The tiny inlet in the south of the island is a highly-protected nature reserve and a haven for sun-worshippers.

But Mrs Shipp’s latest holiday home, a 70ft ex-World War II ammunitions barge, angered other houseboat owners when she moved it to the site in September 2010.

It has caused so much upset, Havant Borough Council has ordered Mrs Shipp to move it by August. She has now begun an appeal against the action saying the council’s rule of not allowing houseboats of over 45ft is unlawful.

Martin Ward, a beach chalet owner, said: ‘I can’t see it directly from my chalet but for the people who can it’s blighted their lives, it looks so appalling.

‘It looks like a harbour wall from the outside. It’s a great big monstrosity.

‘Mrs Shipp claimed that it was a little bit larger than the original houseboat but it is in fact 2.75 times the volume of what was there before.

‘It is totally out of place. The other half of The Kench was purchased by Hampshire County Council at taxpayers’ expense to preserve the area for nature and tranquillity.

‘That objective is being ruined by this ugly barge.’
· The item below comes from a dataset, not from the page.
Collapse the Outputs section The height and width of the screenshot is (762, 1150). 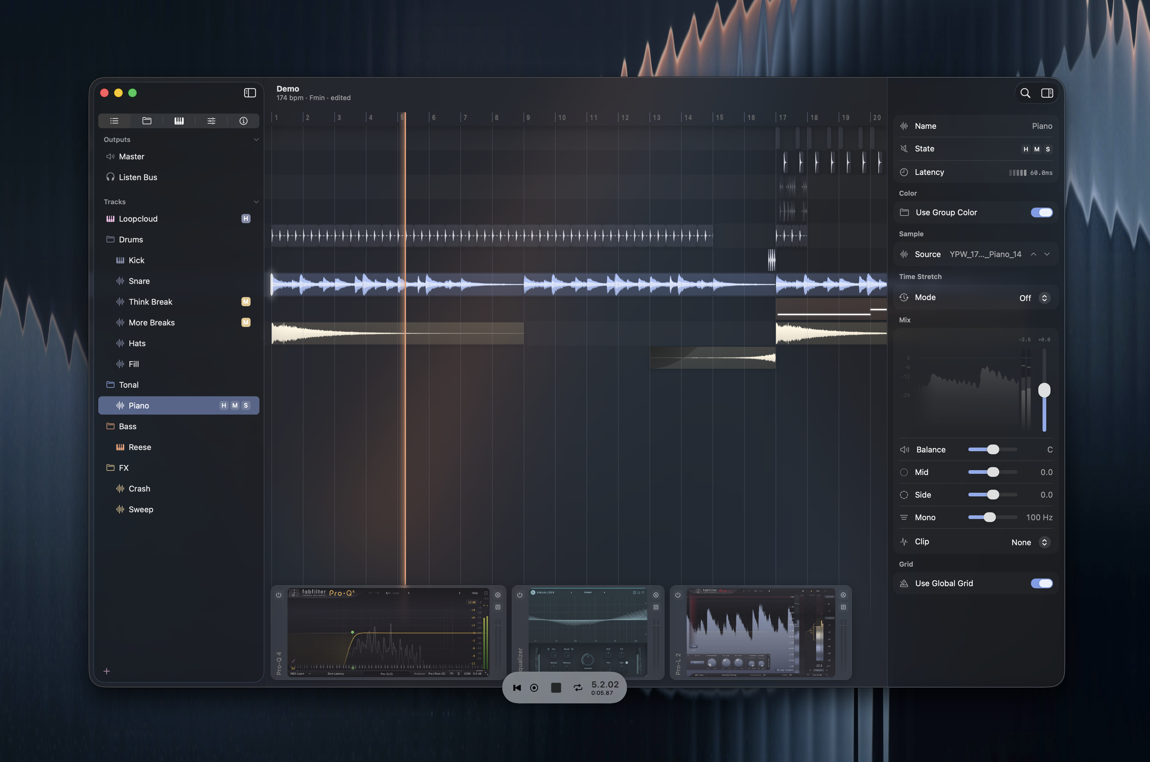pos(257,139)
Natural England has told Mrs Shipp to stop the maintenance work she began on the barge last week because they feel it would be detrimental to the area, which is a Site of Special Scientific Interest.
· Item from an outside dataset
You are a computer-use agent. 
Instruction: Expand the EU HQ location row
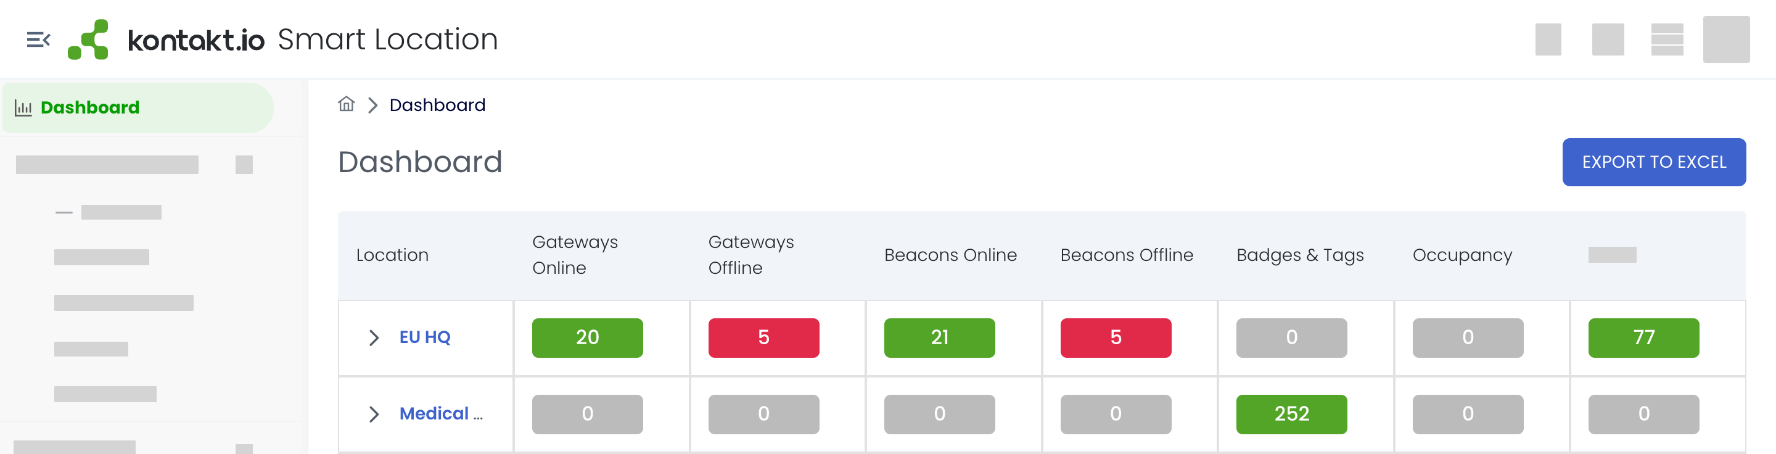tap(374, 337)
In a statement, the council said the siting of the barge, and modification and conversion works, by reason of their size, scale and visual prominence would appear harmful to the surrounding area and distinctive coastal landscape, and would be detrimental to visual amenity and harmful to the character of the area. It also said it would risk harm to the area.

But Mrs Shipp’s planning consultant Sue Organ said: ‘Mrs Shipp has had a houseboat on this mooring since before planning permission was required.
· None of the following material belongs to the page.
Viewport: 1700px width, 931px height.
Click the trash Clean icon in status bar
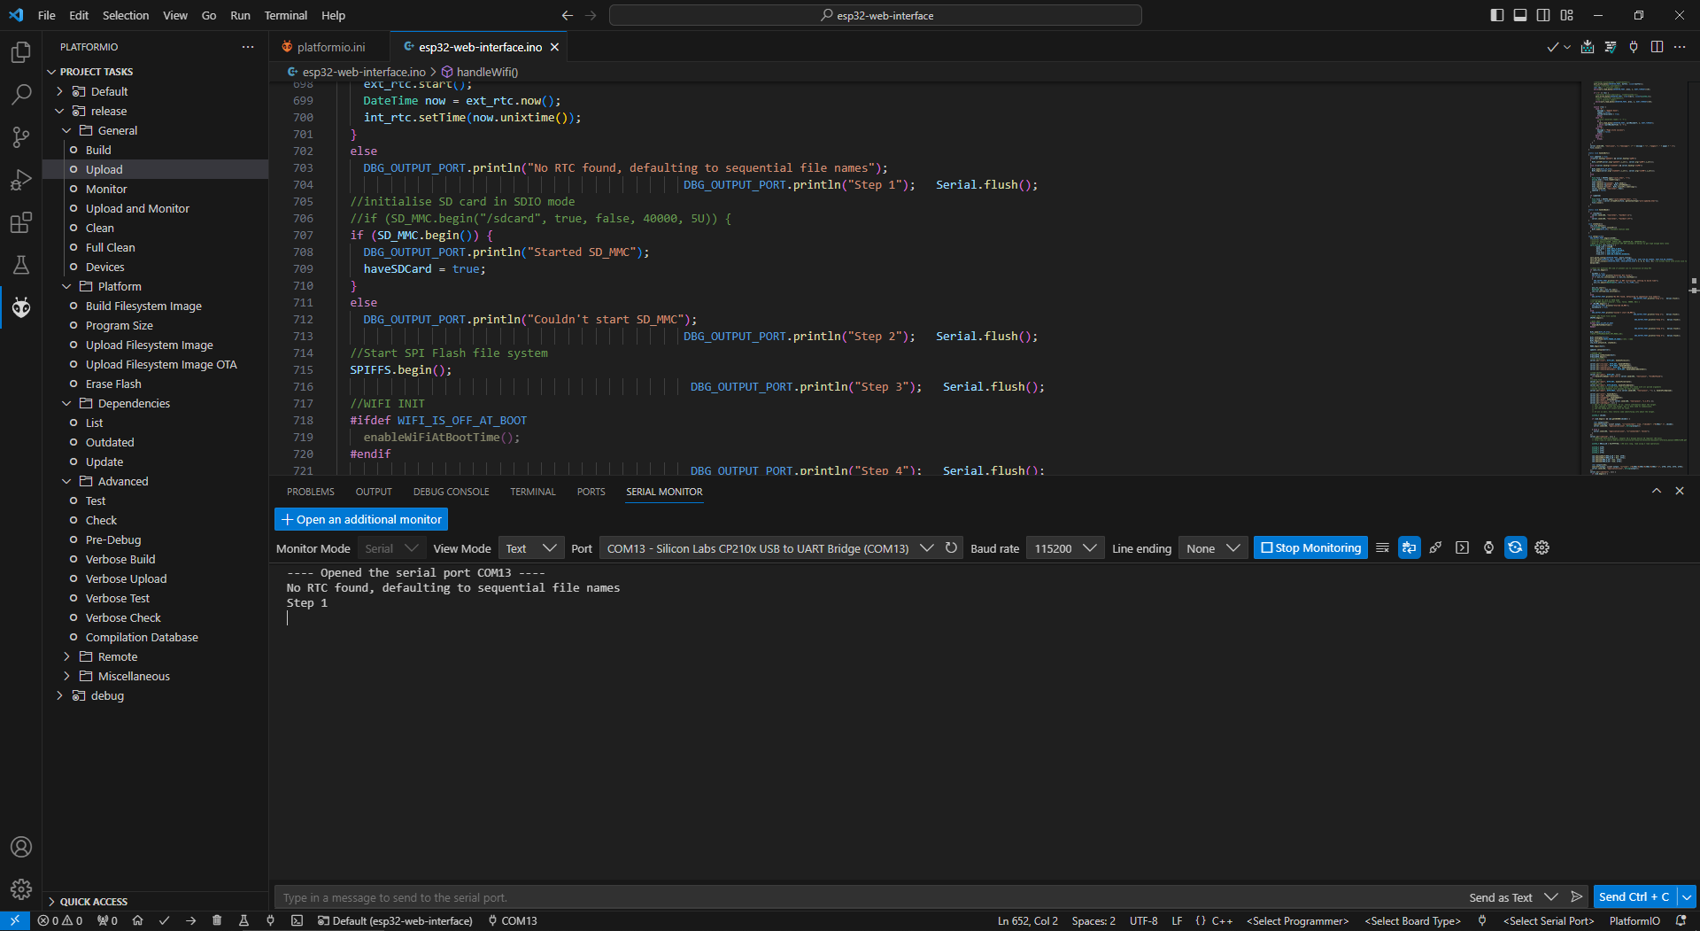pos(217,921)
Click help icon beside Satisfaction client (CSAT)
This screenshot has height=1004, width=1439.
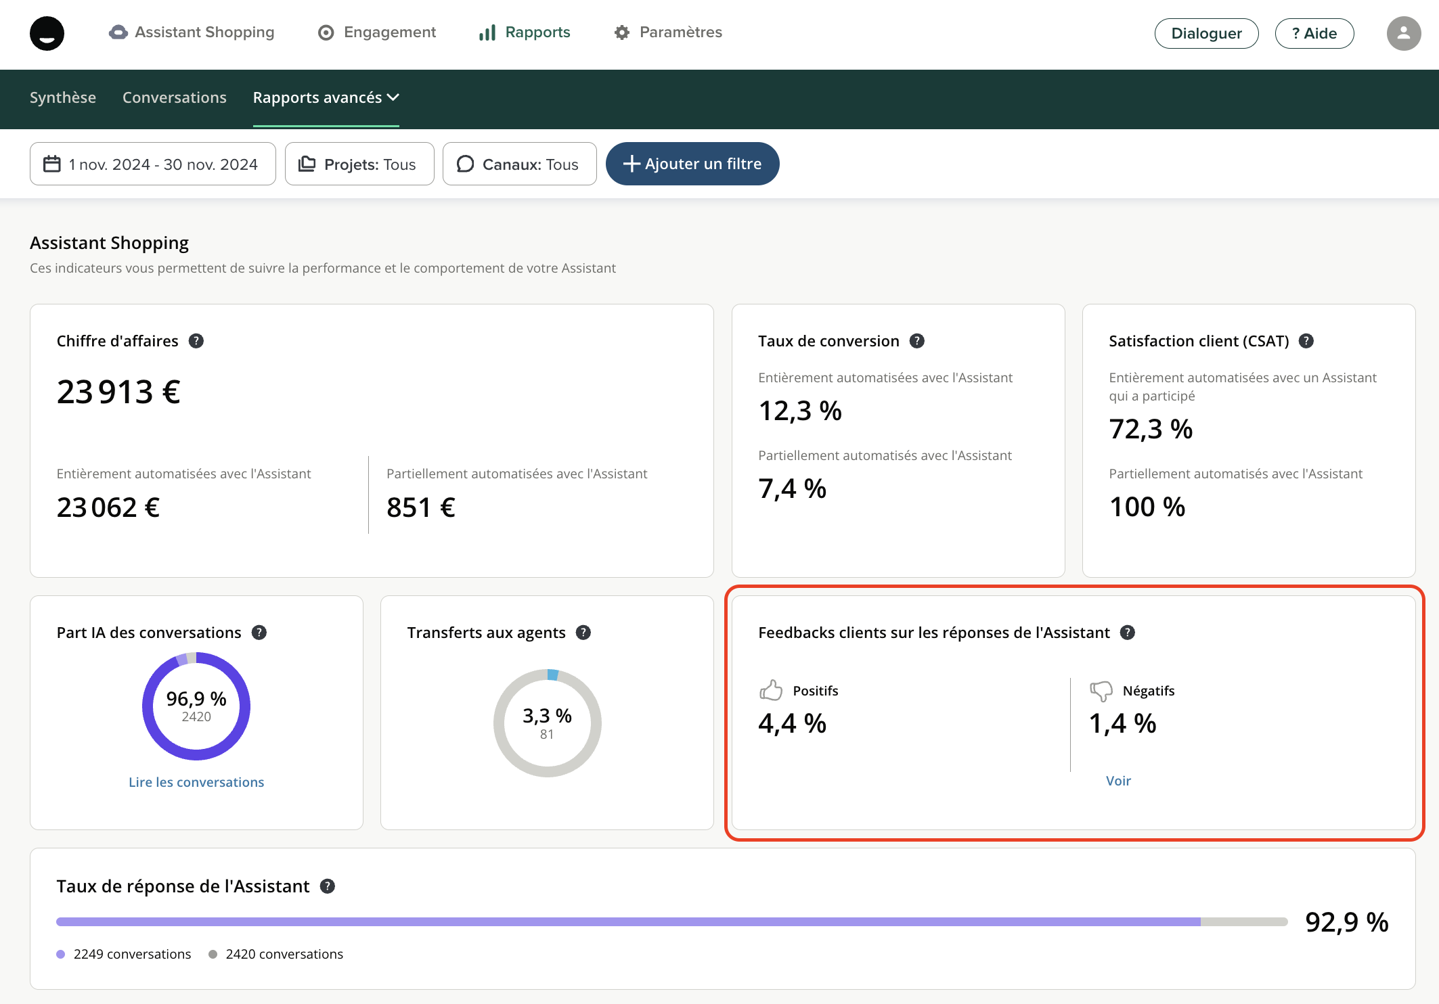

‘This is the third houseboat her family have had on this mooring, which is big enough to accommodate it.

‘The mooring could actually accommodate a boat bigger than this barge but she is not looking to have the biggest boat, just the best for the location.

‘This size limit has been dreamed up by Havant Borough Council. The barge is not a building, it’s like a caravan, it can be moved to and fro.

‘The fact it is bigger than 45ft is why we’re appealing.

‘We don’t agree that the reasons they have given are lawful.

‘We think the mooring is the use of the land and you can change boats on the mooring as long as you don’t overstep it.’